About this task >>
Transcribe every line of the listing below without any deviation.

--- Dataset entries ---

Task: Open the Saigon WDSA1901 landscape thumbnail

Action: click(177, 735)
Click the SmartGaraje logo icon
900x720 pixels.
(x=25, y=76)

---

Exercise response >>
Task: Open the Saigon WDSA1901 landscape thumbnail

Action: click(177, 735)
Click the SmartGaraje logo icon
900x720 pixels.
(x=25, y=76)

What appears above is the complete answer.